• **THE TASK**
Would you restate the full listing word for word and omit its pictures?

(Beginning of MATERIAL FOR THIS EXERCISE)

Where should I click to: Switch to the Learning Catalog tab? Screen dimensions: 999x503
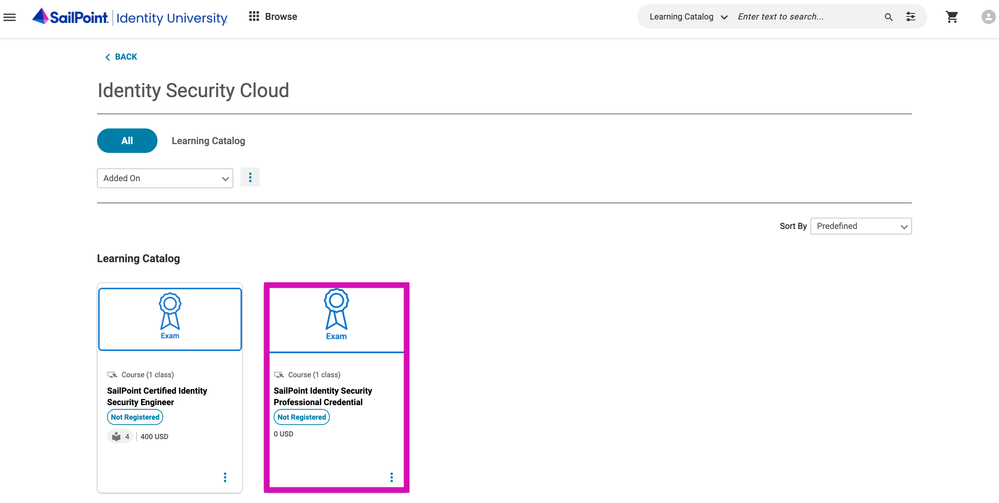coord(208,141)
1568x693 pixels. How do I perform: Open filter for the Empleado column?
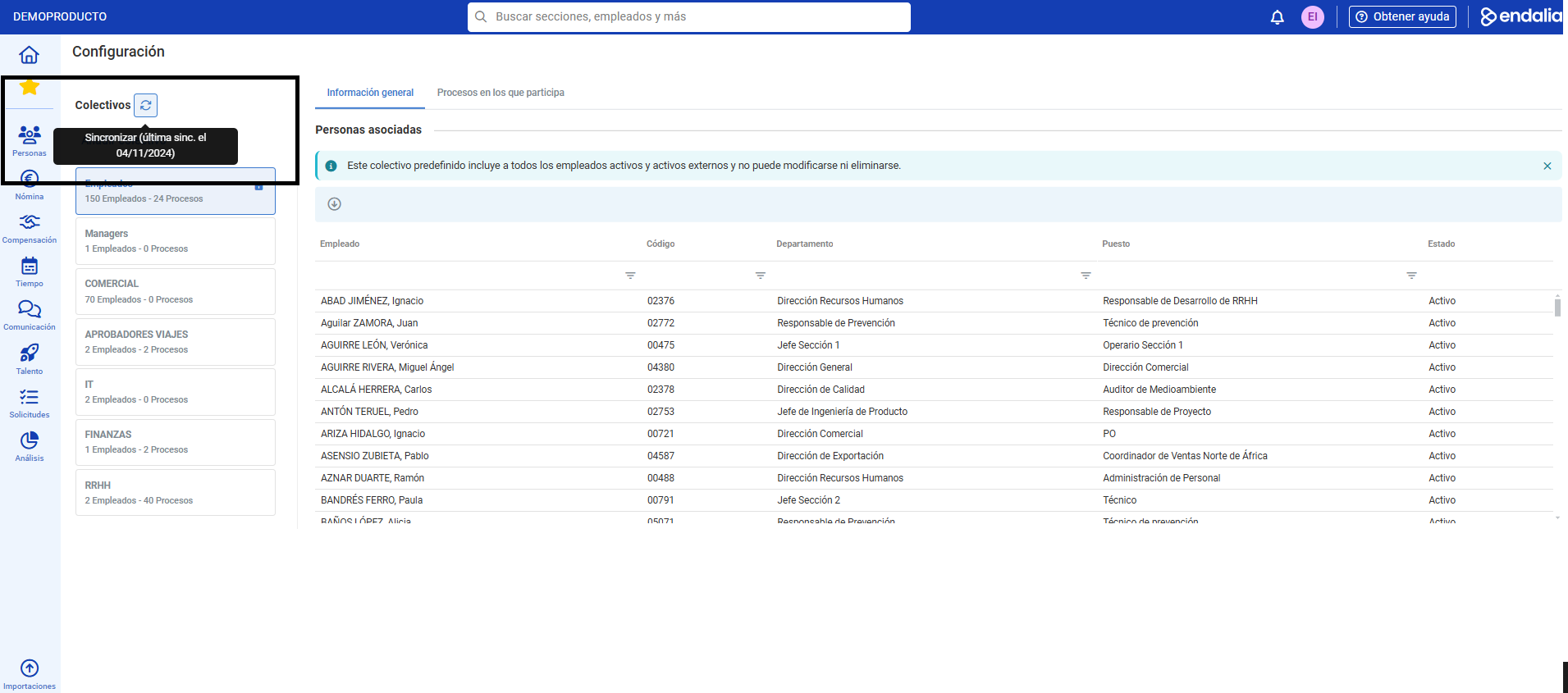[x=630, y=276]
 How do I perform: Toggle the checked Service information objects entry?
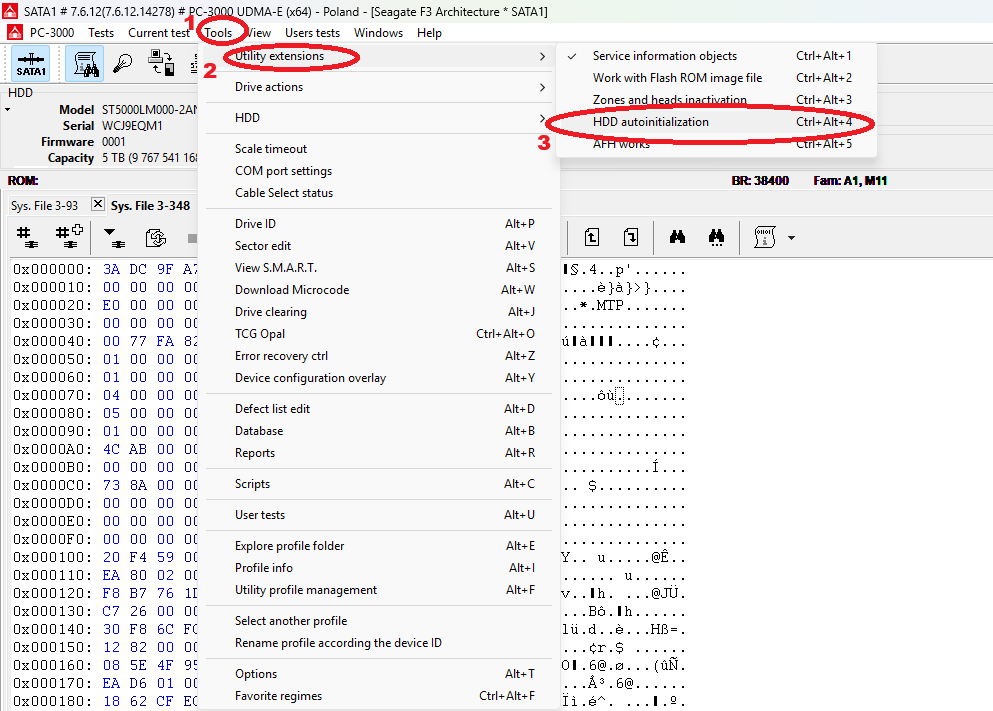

(End of MATERIAL FOR THIS EXERCISE)

• **FINISHED TASK**
Where should I click to: Switch to the Learning Catalog tab? Screen dimensions: 999x503
coord(208,141)
1568x693 pixels. How do I perform: Open filter for the Empleado column?
[x=630, y=276]
 How do I perform: Toggle the checked Service information objects entry?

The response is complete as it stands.